**Data to use:**
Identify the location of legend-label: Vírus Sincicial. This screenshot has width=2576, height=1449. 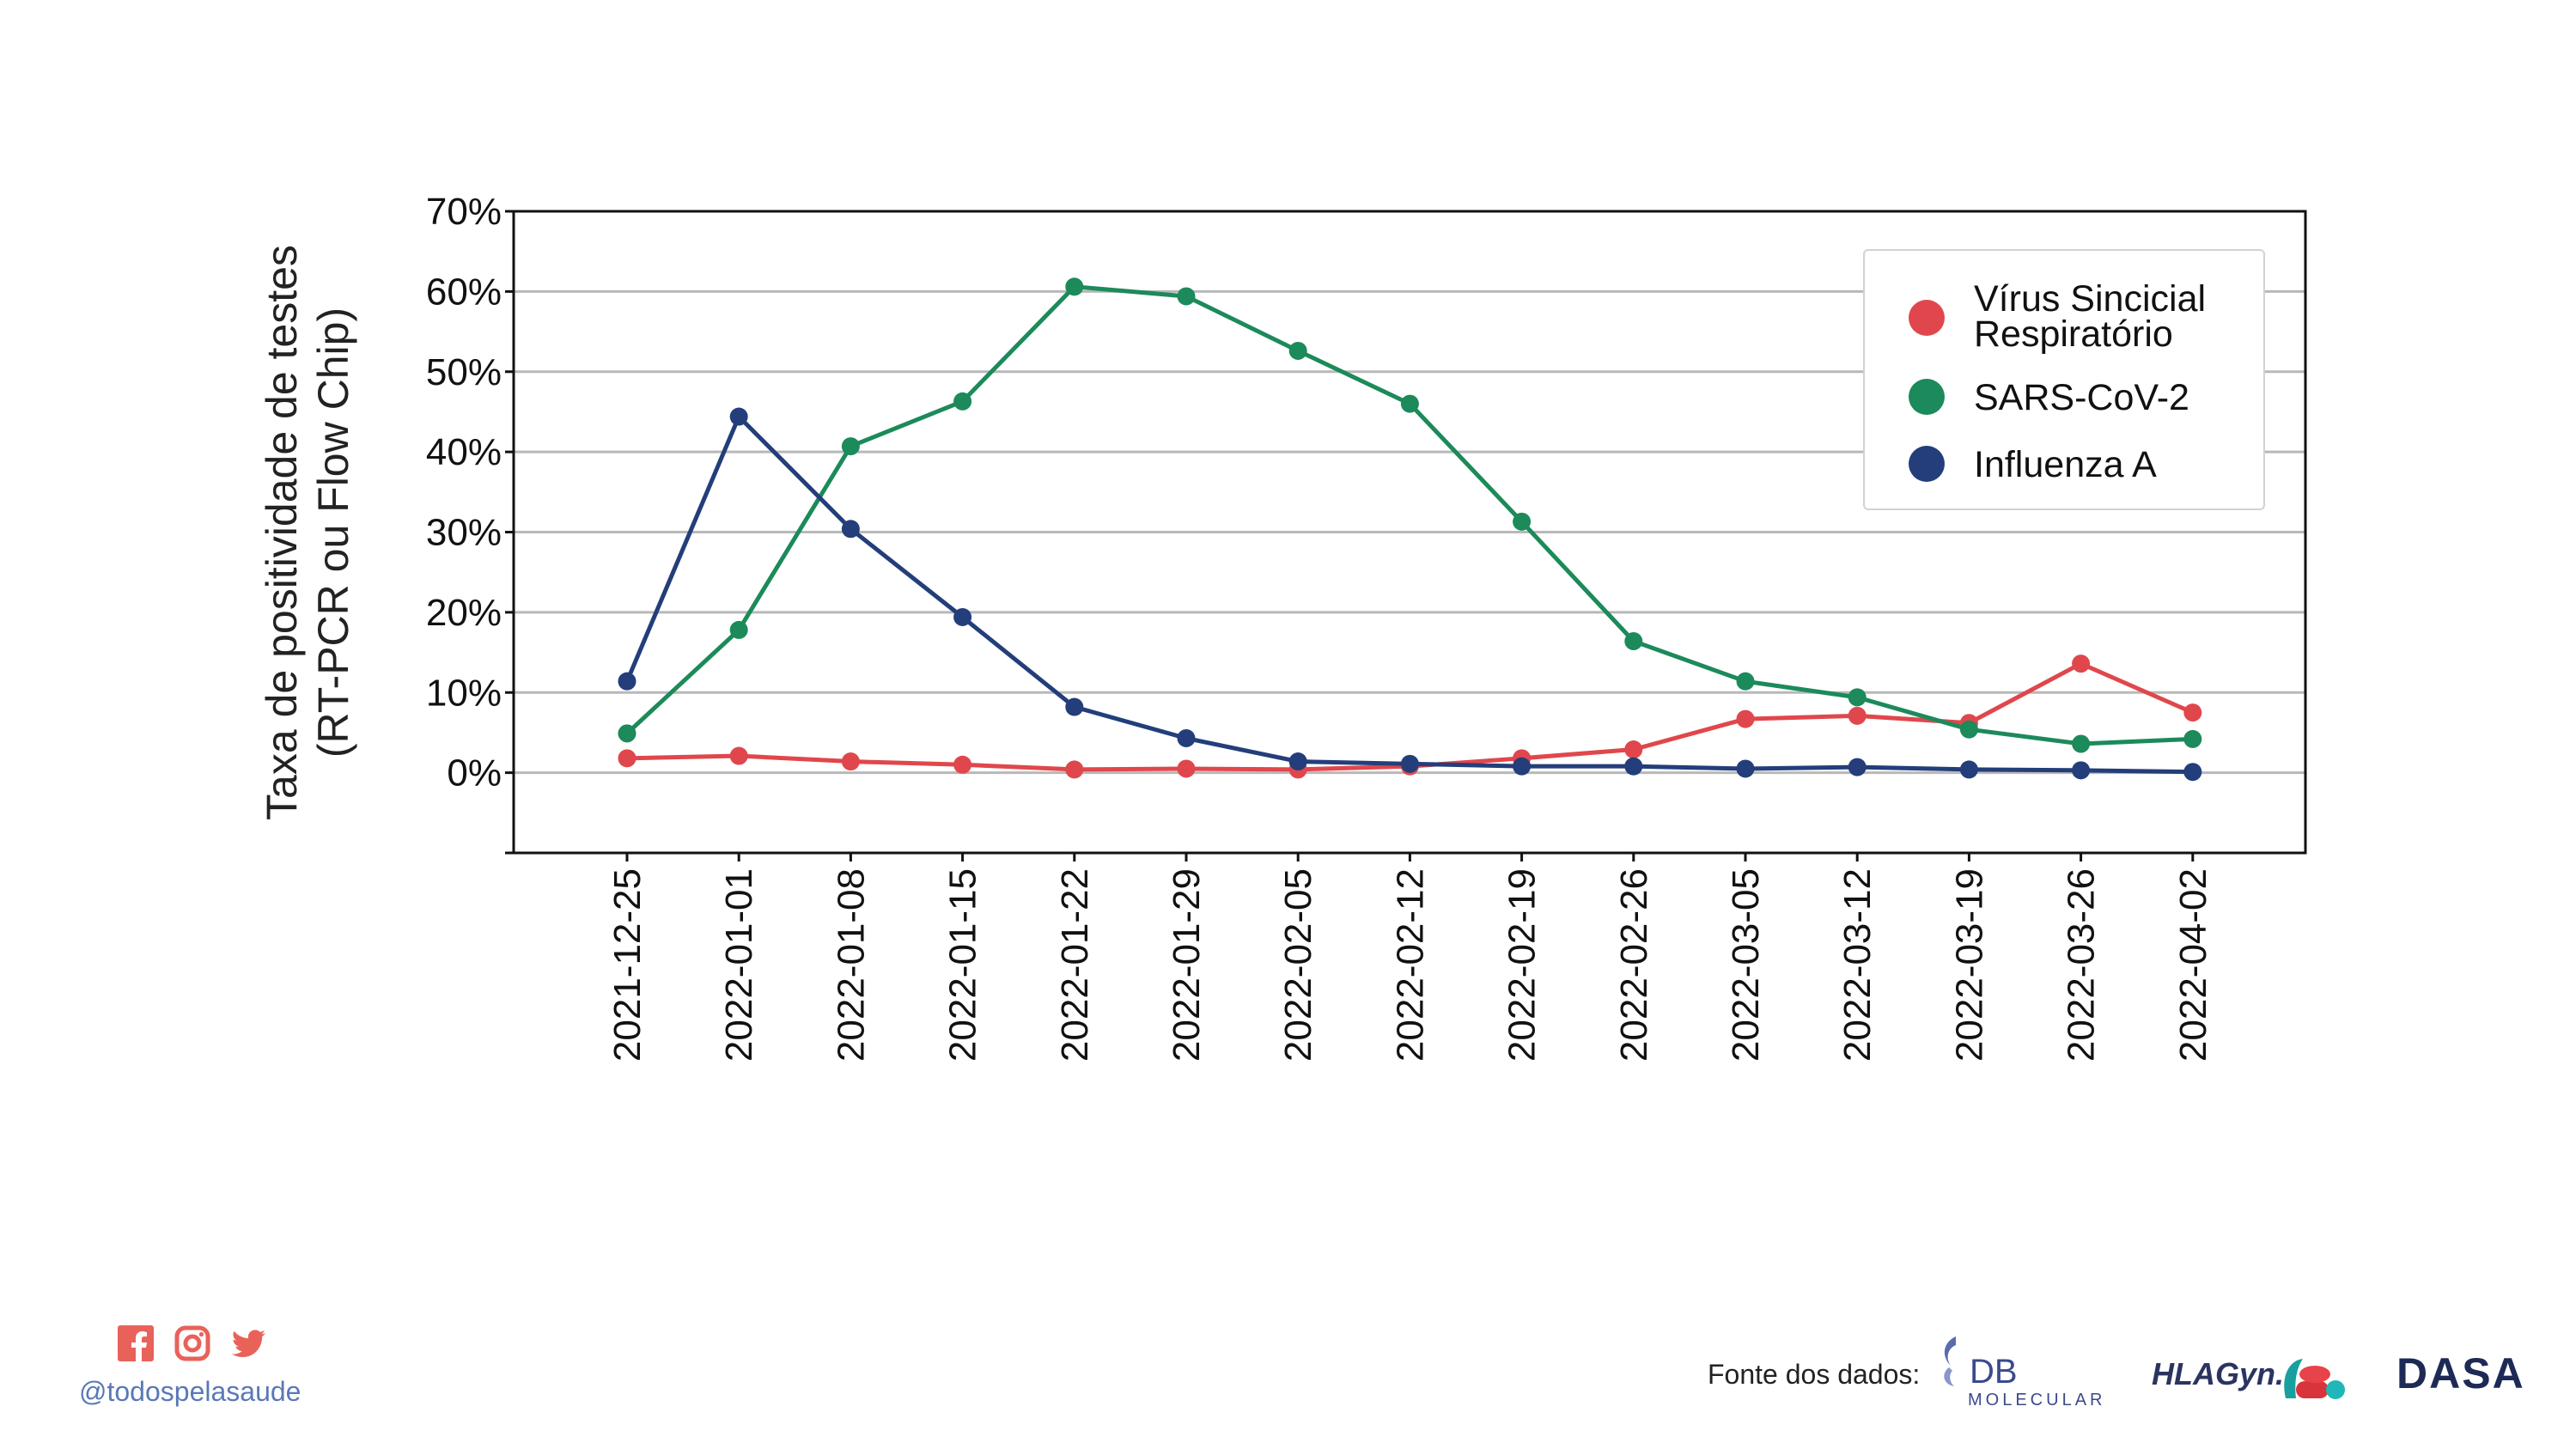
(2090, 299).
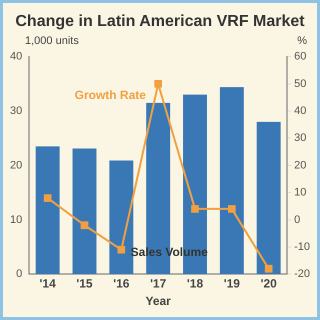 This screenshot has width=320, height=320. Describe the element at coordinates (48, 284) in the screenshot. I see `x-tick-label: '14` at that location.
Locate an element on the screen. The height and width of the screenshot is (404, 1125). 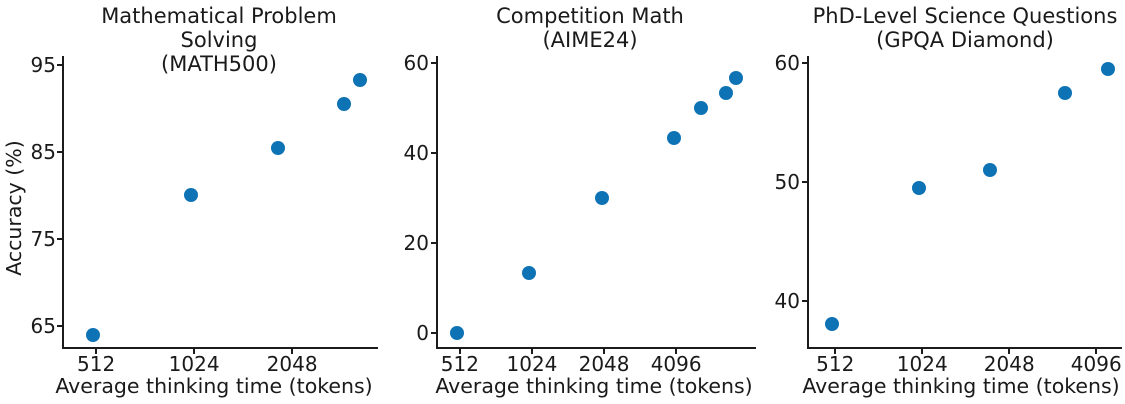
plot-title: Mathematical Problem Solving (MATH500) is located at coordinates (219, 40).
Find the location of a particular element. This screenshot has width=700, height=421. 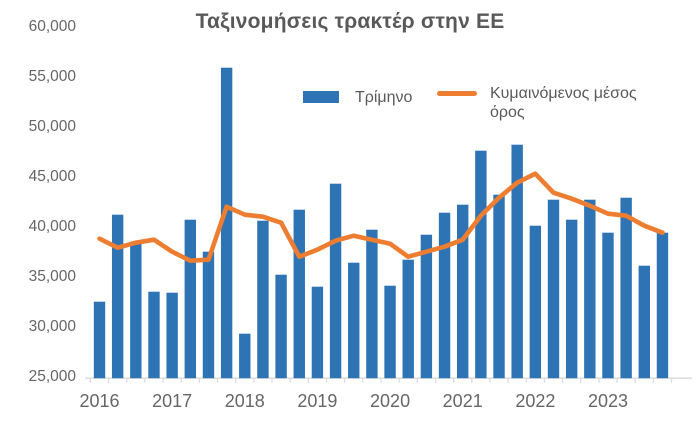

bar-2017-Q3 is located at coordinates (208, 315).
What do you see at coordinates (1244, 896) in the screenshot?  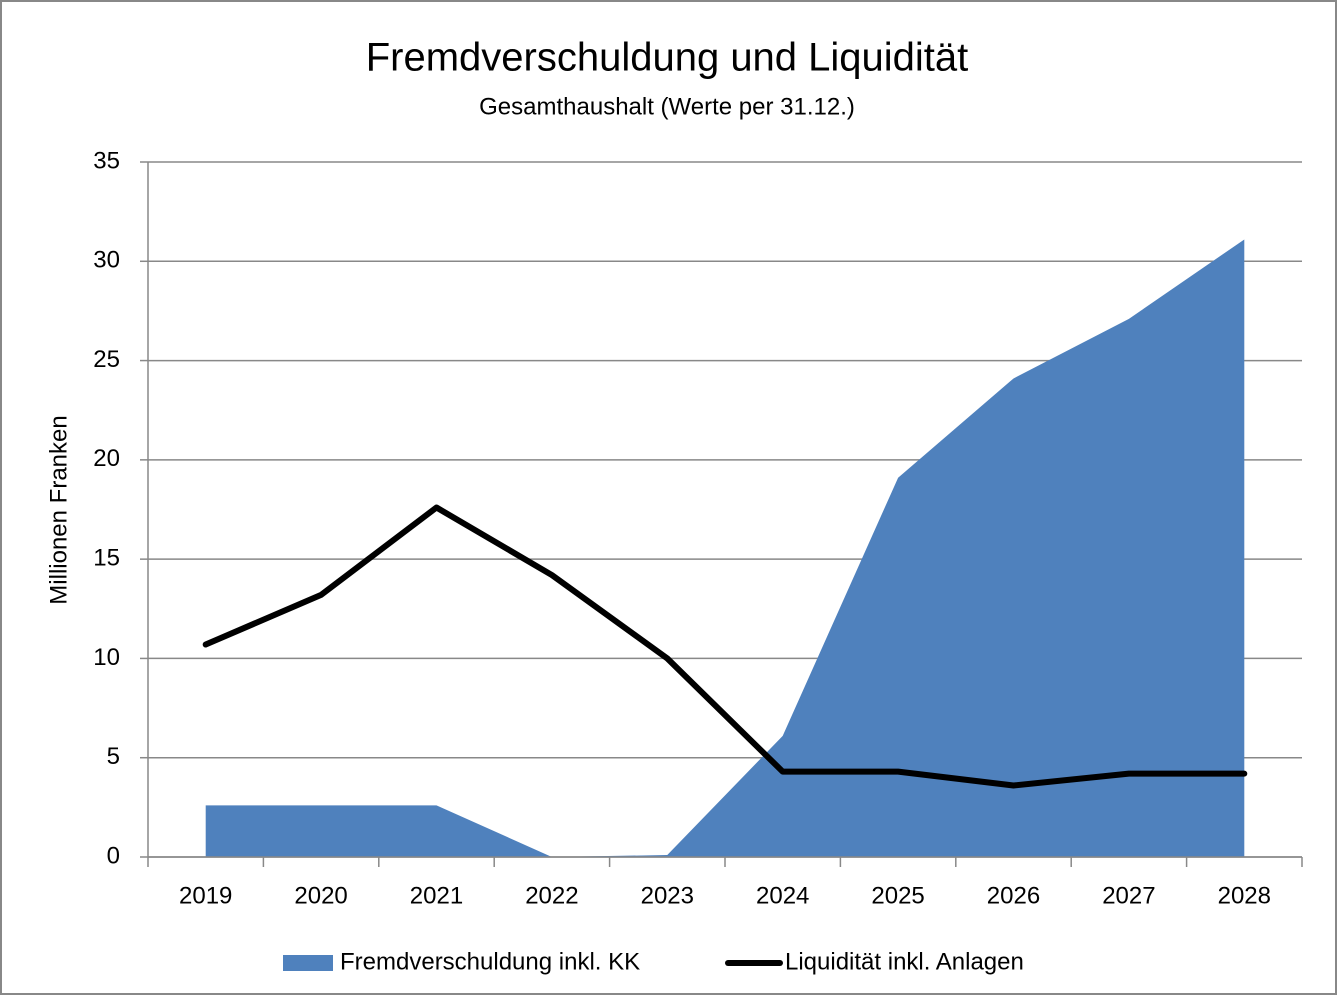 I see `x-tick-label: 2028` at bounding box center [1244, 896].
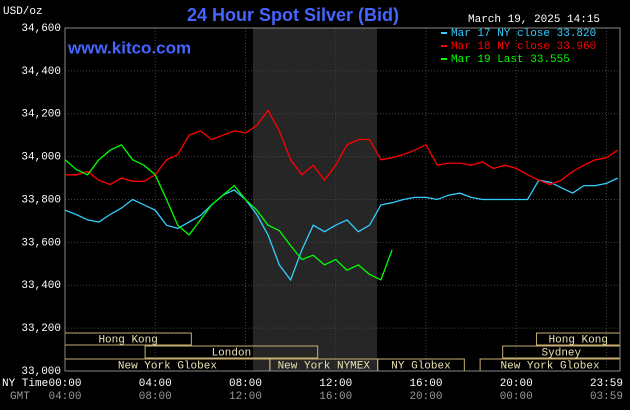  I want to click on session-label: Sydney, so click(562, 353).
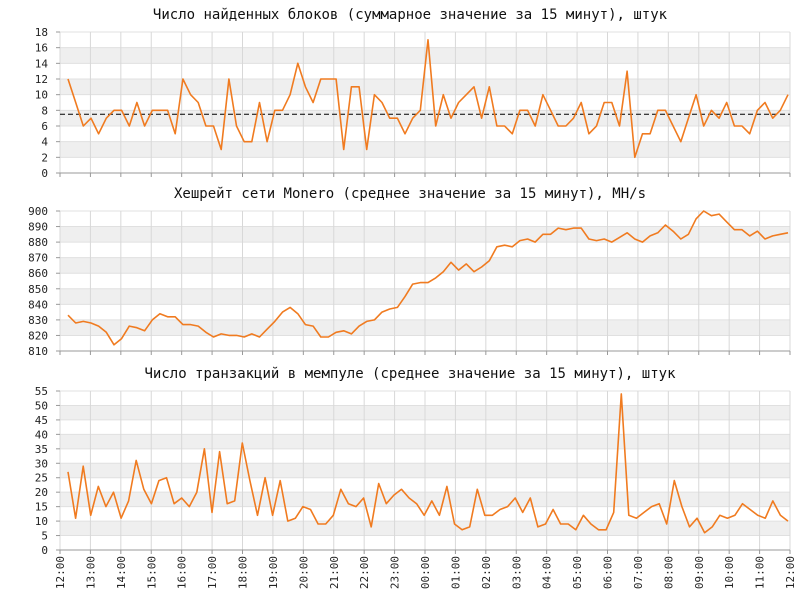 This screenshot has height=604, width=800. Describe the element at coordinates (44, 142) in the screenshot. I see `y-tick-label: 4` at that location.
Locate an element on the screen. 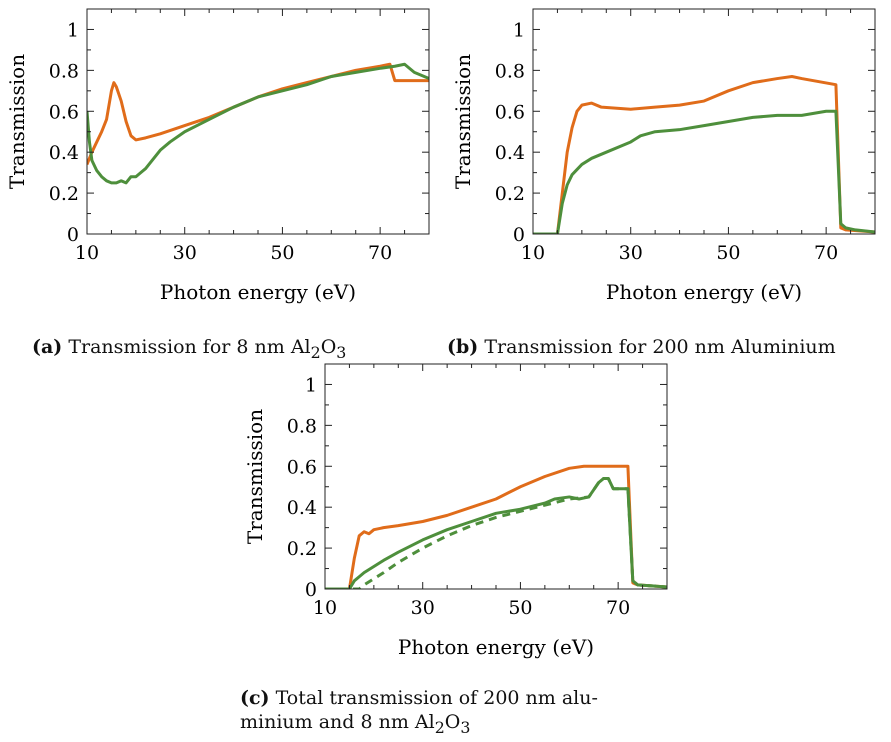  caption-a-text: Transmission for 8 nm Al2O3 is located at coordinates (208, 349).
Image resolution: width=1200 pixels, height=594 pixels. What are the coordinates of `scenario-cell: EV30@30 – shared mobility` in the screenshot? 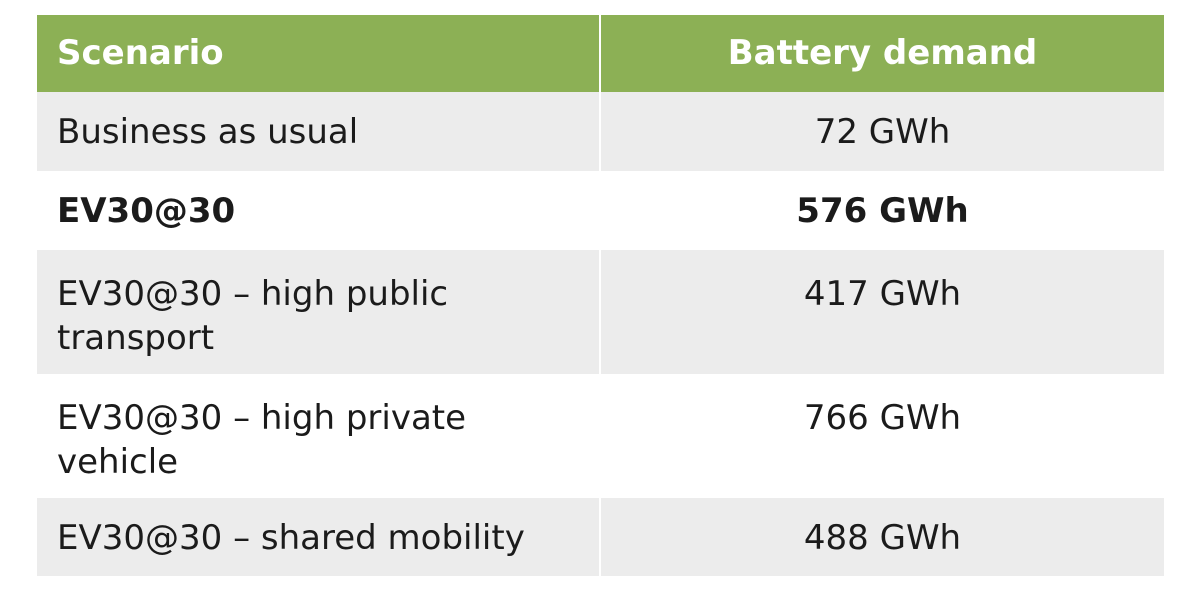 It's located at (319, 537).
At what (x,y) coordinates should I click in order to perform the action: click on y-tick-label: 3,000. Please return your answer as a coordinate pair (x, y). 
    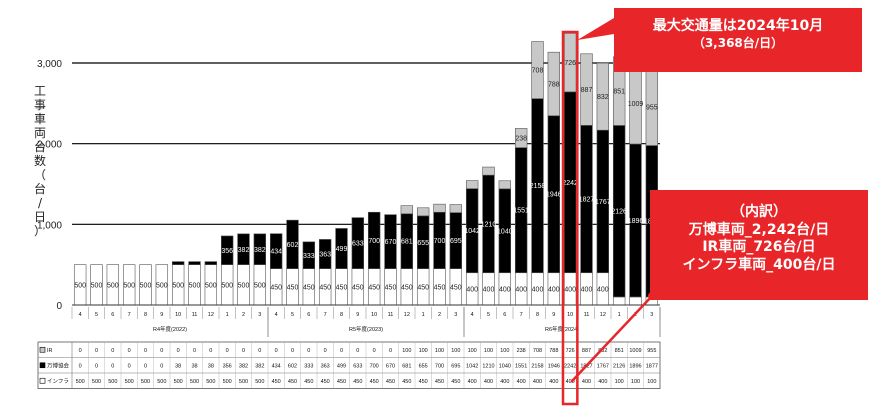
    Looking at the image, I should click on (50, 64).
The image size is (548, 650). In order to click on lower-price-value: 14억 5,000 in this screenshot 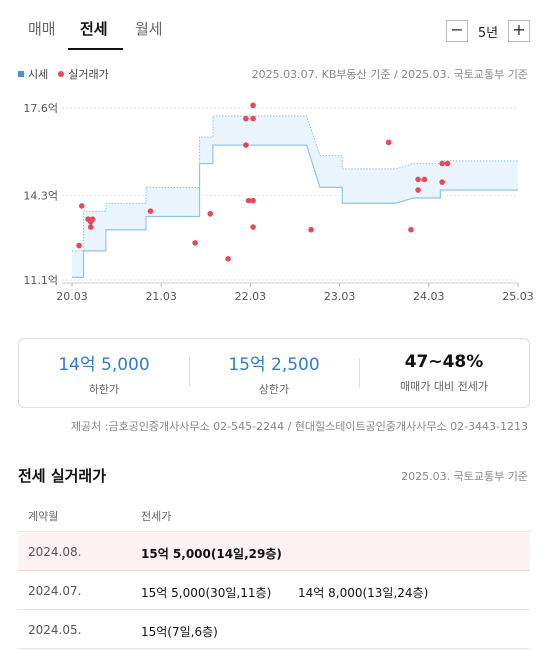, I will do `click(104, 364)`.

**About this task:** Swap "Identify" for "Find" in the items from their start through the line that contains "This screenshot has width=320, height=320.", keep everything else the same, and leave the pictures out.

**Response area:**
Find the location of legend-label: Vírus Sincicial. This screenshot has width=2576, height=1449. 
(2090, 299).
 This screenshot has width=320, height=320. Describe the element at coordinates (48, 284) in the screenshot. I see `x-tick-label: '14` at that location.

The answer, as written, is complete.